====== INFORMATION SUPPLIED ======

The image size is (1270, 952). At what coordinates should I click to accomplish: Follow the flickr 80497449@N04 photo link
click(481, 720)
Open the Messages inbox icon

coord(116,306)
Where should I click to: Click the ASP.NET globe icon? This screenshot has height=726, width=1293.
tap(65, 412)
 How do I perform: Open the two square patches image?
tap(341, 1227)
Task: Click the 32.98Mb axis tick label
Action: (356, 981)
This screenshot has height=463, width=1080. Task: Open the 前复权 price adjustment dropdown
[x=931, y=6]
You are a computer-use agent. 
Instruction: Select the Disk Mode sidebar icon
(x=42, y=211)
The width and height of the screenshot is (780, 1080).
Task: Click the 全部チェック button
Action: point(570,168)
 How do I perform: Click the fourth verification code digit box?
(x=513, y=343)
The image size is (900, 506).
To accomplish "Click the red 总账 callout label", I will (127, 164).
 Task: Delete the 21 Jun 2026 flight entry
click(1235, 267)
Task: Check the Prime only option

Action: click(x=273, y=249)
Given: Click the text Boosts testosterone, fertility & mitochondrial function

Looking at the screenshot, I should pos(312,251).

======

__ACTION ITEM__. Your task is to repeat each line of the material exactly.

__TASK RESULT__.
The image size is (1270, 952). At what coordinates should I click to accomplish: Follow the flickr 80497449@N04 photo link
click(481, 720)
Open the Messages inbox icon

coord(116,306)
Where should I click to: Click the ASP.NET globe icon? This screenshot has height=726, width=1293.
tap(65, 412)
 How do I perform: Open the two square patches image?
tap(341, 1227)
Task: Click the 32.98Mb axis tick label
Action: (356, 981)
This screenshot has height=463, width=1080. Task: Open the 前复权 price adjustment dropdown
[x=931, y=6]
You are a computer-use agent. 
Instruction: Select the Disk Mode sidebar icon
(x=42, y=211)
The width and height of the screenshot is (780, 1080).
Task: Click the 全部チェック button
Action: point(570,168)
 How do I perform: Click the fourth verification code digit box?
(x=513, y=343)
The image size is (900, 506).
To accomplish "Click the red 总账 callout label", I will (127, 164).
 Task: Delete the 21 Jun 2026 flight entry
click(1235, 267)
Task: Check the Prime only option

Action: click(x=273, y=249)
Given: Click the text Boosts testosterone, fertility & mitochondrial function

Looking at the screenshot, I should pos(312,251).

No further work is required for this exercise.